- Promotional poster
- Based on: A Ring of Endless Light by Madeleine L'Engle
- Written by: Marita Giovanni Bruce Graham
- Directed by: Greg Beeman
- Starring: Mischa Barton; Ryan Merriman;
- Theme music composer: Phil Marshall
- Country of origin: United States
- Original language: English

Production
- Cinematography: Rodney Charters
- Editor: Terry Stokes
- Running time: 88 minutes

Original release
- Network: Disney Channel
- Release: August 23, 2002

= A Ring of Endless Light (film) =

2002 television film directed by Greg Beeman

A Ring of Endless Light is a 2002 American romantic drama film that was released as a Disney Channel Original Movie. It was based on the Madeleine L'Engle book of the same name filmed on location in Australia, and stars Mischa Barton in the lead role. In the U.S., it was aired on August 23, 2002.

==Plot==
When 16-year-old Vicky Austin, her sister Suzy and little brother Rob visit their grandfather on Seven Bay Island, Vicky faces several unexpected challenges. Her beloved grandfather, the retired Reverend Eaton, seems to be seriously ill, but tries to pretend that nothing is wrong. Vicky met the rich but emotionally troubled Zachary Gray the previous summer, and he reappears to renew the acquaintance. Another boy, 17-year-old Adam Eddington, recruits Vicky to help him with a research project, working with a dolphin called Basil. Vicky discovers she can communicate telepathically with the dolphin and his mate – and possibly with Adam as well.

[Your assignment]: Carry on the article about the film A Ring of Endless Light, starting right after its last sentence.

[Source material]:
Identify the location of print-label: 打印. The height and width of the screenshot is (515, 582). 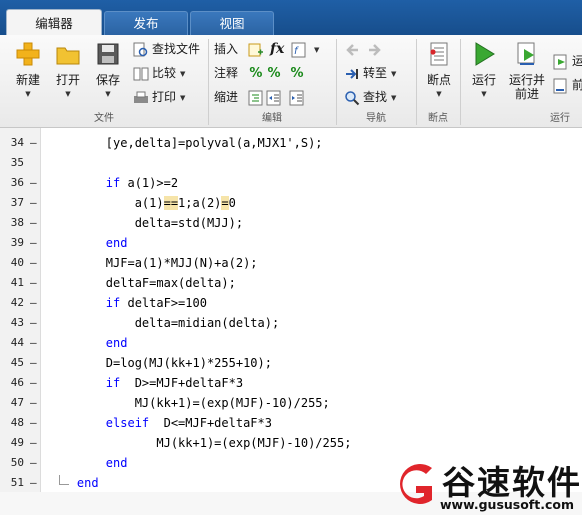
(164, 97).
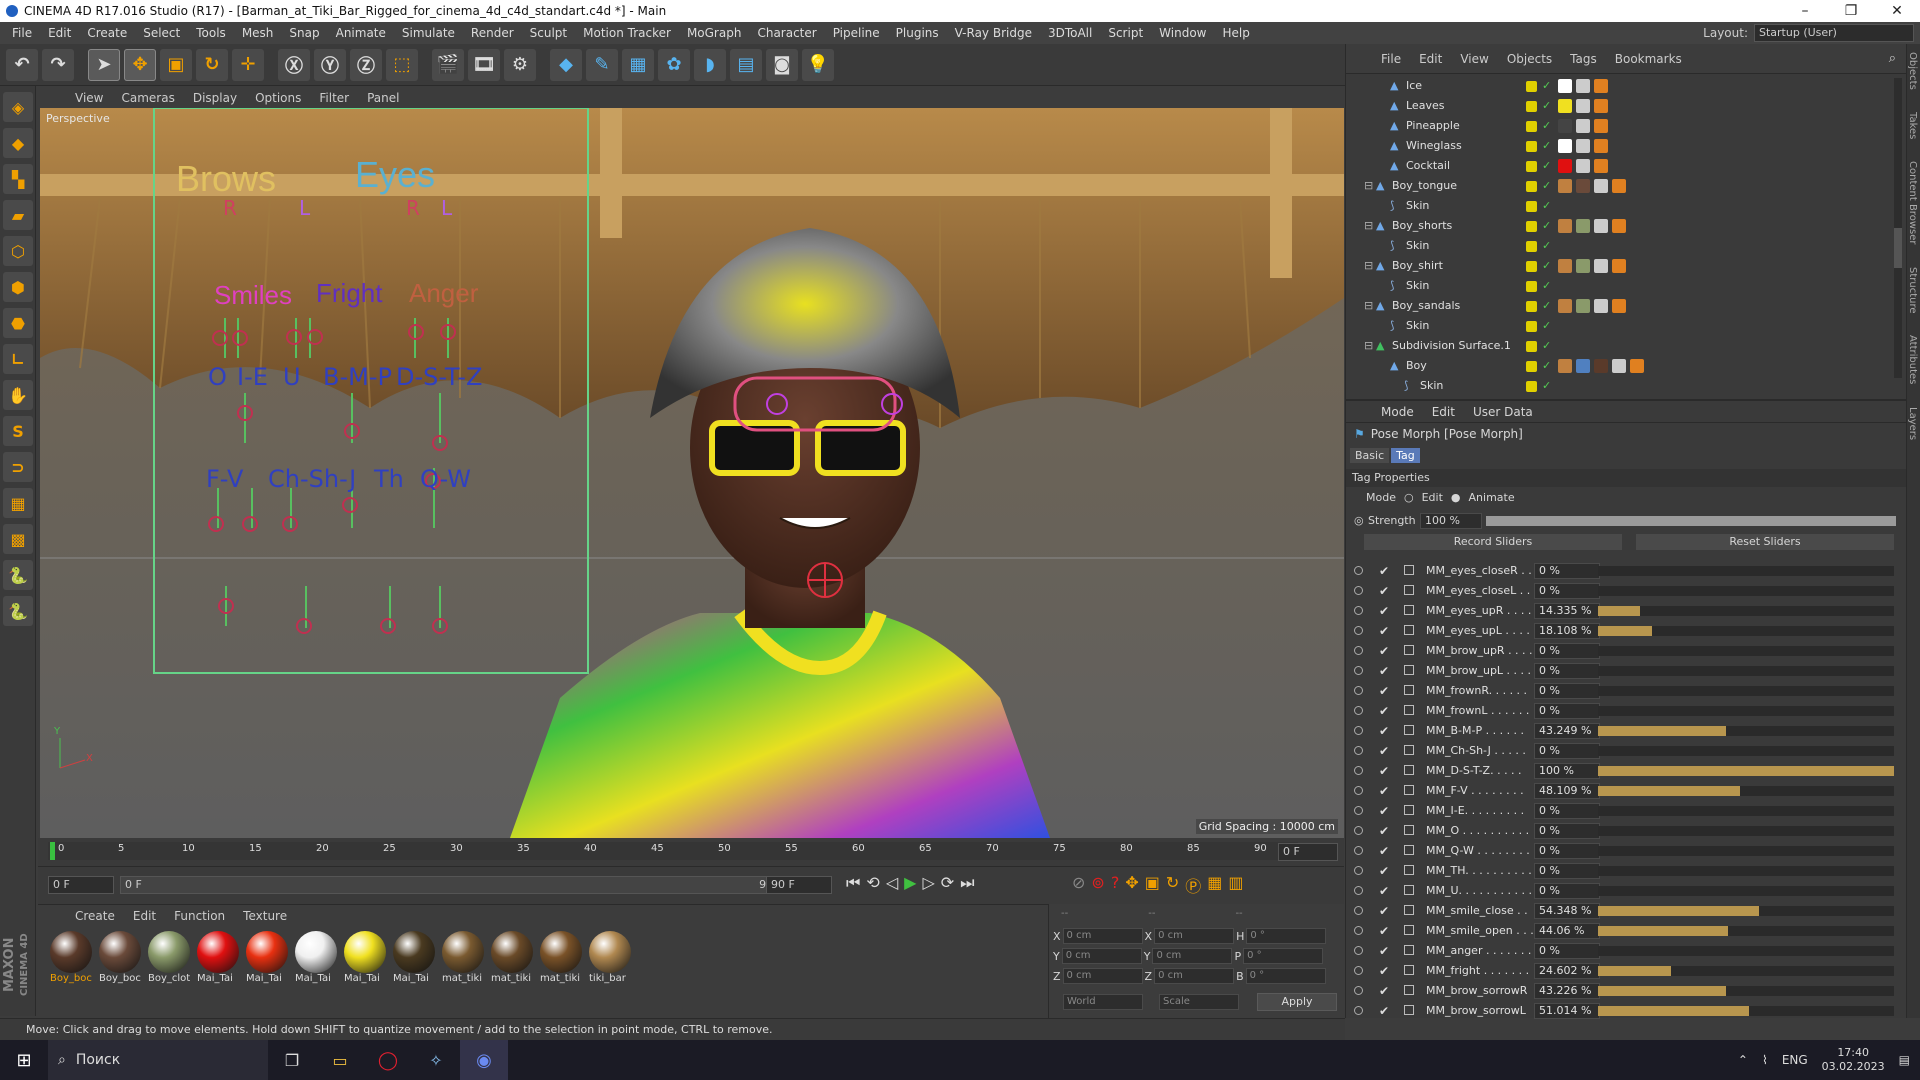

[Result for this task]:
Vicky copes as best she can with the increasing stress placed on her by her grandfather's illness, especially once he admits to her that he is dying of leukemia. In turn, Reverend Eaton tries to encourage Vicky with his gentle wisdom and appreciation of her talents, especially her writing, in marked contrast to her parents' long distance expectations that she study science.

A rivalry develops between Zach and Adam, which becomes an uneasy alliance as the three teenagers seek to expose the illegal use of drift nets, which trap and kill dolphins, by a ship owned by Zach's father. Eventually they succeed, saving their dolphin friend (and Adam himself) from the deadly net just as Vicky's grandfather arrives with the Coast Guard. The excitement is too much for Reverend Eaton, however, who dies soon afterward. He leaves behind a new blank book for Vicky in which to write her poetry. Vicky decides to follow her heart and her talents rather than her parents' plans for her.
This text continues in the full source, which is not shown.